An employee who is terminated without cause from their job is generally entitled to receive either reasonable working notice or pay in lieu of notice. Often, employment agreements will contain provisions specifying exactly how much notice or pay is required. These are important provisions for employers as, without these provisions, they may be obligated to pay very high compensation to terminated employees as damages for wrongful dismissal.
However, having such a provision, even if absolutely valid and enforceable, might not be enough. In the recent Ontario Superior Court decision Humphrey v. Menē, Justice Gina Papageorgiou found that an employer could not rely on such a provision because their bad faith conduct amounted to a repudiation of the entire employment contract, including the termination provisions therein.
Duty of Good Faith
Employers have an obligation of good faith and fair dealing in the manner of dismissal of their employees. They cannot be unduly insensitive and unreasonable in the manner of dismissal. They must also be candid and forthright with their employees. The duty of good faith also imposes an obligation to protect employees from bullying, intimidation and harassment by managers.

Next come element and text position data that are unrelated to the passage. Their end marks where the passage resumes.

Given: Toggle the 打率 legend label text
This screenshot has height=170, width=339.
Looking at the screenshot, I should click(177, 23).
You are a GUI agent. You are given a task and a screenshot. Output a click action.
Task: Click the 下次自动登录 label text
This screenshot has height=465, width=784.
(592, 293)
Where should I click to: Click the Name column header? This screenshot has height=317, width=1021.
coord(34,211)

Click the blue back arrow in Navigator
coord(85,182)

In Humphrey v. Menē, it was acknowledged that all employment agreements possess the implied term that employers will conduct themselves in good faith. Where an employer departs from this implied term of good faith in a significant way, employees should not be bound by the “extremely disadvantageous provisions” they agreed to.
Humphrey v. Menē: The Bad Faith Conduct
Justice Papageorgiou awarded the employee with $75,000 in aggravated and punitive damages as a result of the employer’s bad faith conduct. That bad faith conduct included:
- Hostile, belittling and controlling behaviour by the CEO including swearing at the employee;
- Subjecting the employee to a toxic workplace;
- Setting the employee up to fail;
- Embarrassing and humiliating the employee before co-workers and clients;
- Significantly exaggerating performance issues; and
- Alleging cause for termination when the employer knew or should have known that it did not have cause for termination. Here, the employer was aware for more than five months that their “for cause termination” argument was untenable.

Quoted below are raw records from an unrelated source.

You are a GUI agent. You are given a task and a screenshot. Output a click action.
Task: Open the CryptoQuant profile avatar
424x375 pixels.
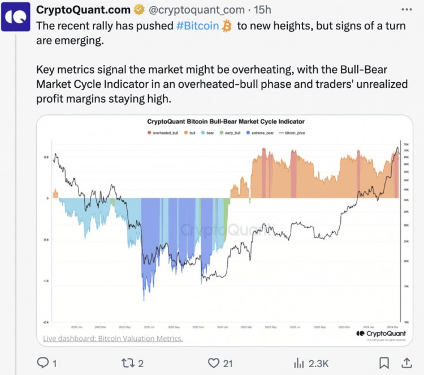click(17, 18)
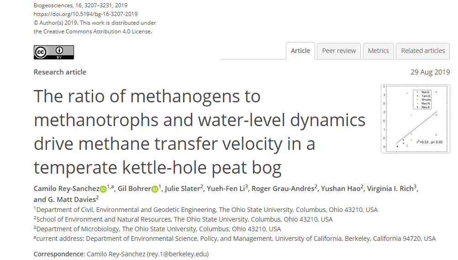Open the article DOI link

tap(85, 14)
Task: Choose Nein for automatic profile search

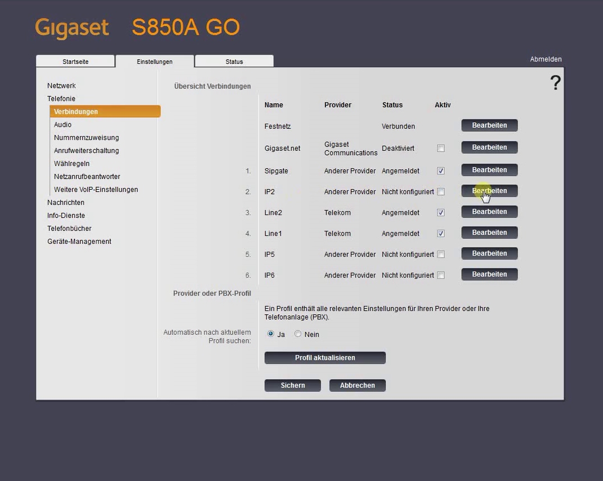Action: (297, 333)
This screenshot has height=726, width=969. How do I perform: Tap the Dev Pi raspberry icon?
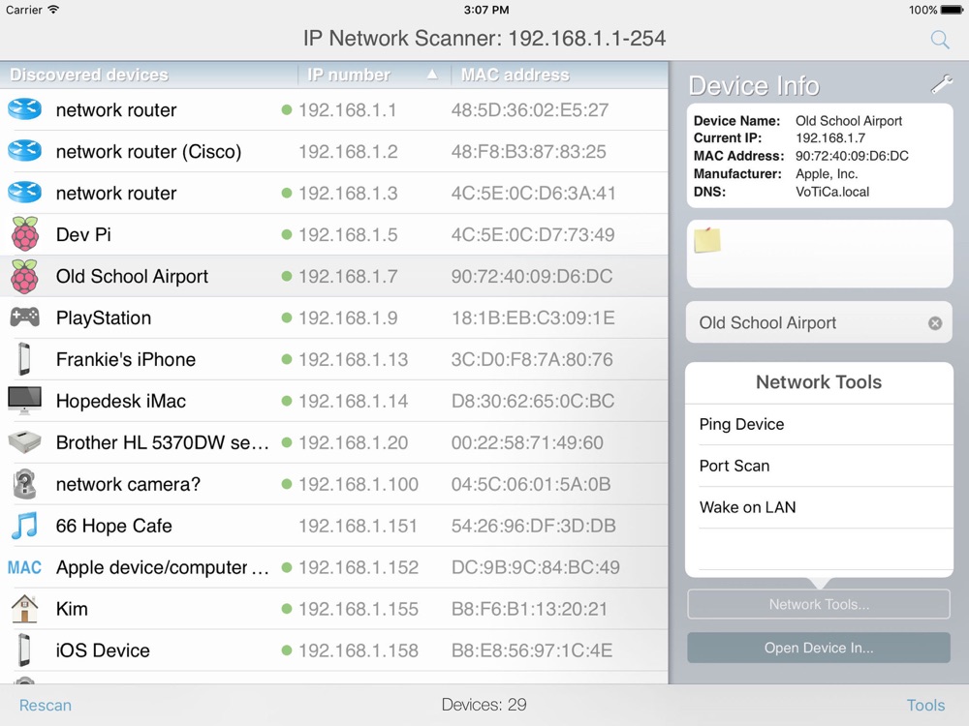tap(24, 234)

Furthermore, the bad faith conduct amounted to a repudiation of the employment agreement and therefore entitled the employee to common law wrongful dismissal damages. The employee was awarded with 11 months’ notice, which amounted to approximately $82,500.
This decision represents an important reminder to all employers that they must treat their employees fairly and always comply with their implied duty of good faith Had the employer complied with their duty of good faith, the employee would only have been owed their minimum entitlements under the Employment Standards Act and the employer would not have had to pay $82,500 in wrongful dismissal damages and $75,000 in aggravated and punitive damages.
Employers, therefore, should strive to always act fairly and honestly when terminating an employee. Do not pretend to terminate for cause where you know cause does not exist. This may backfire in a very serious and very costly way.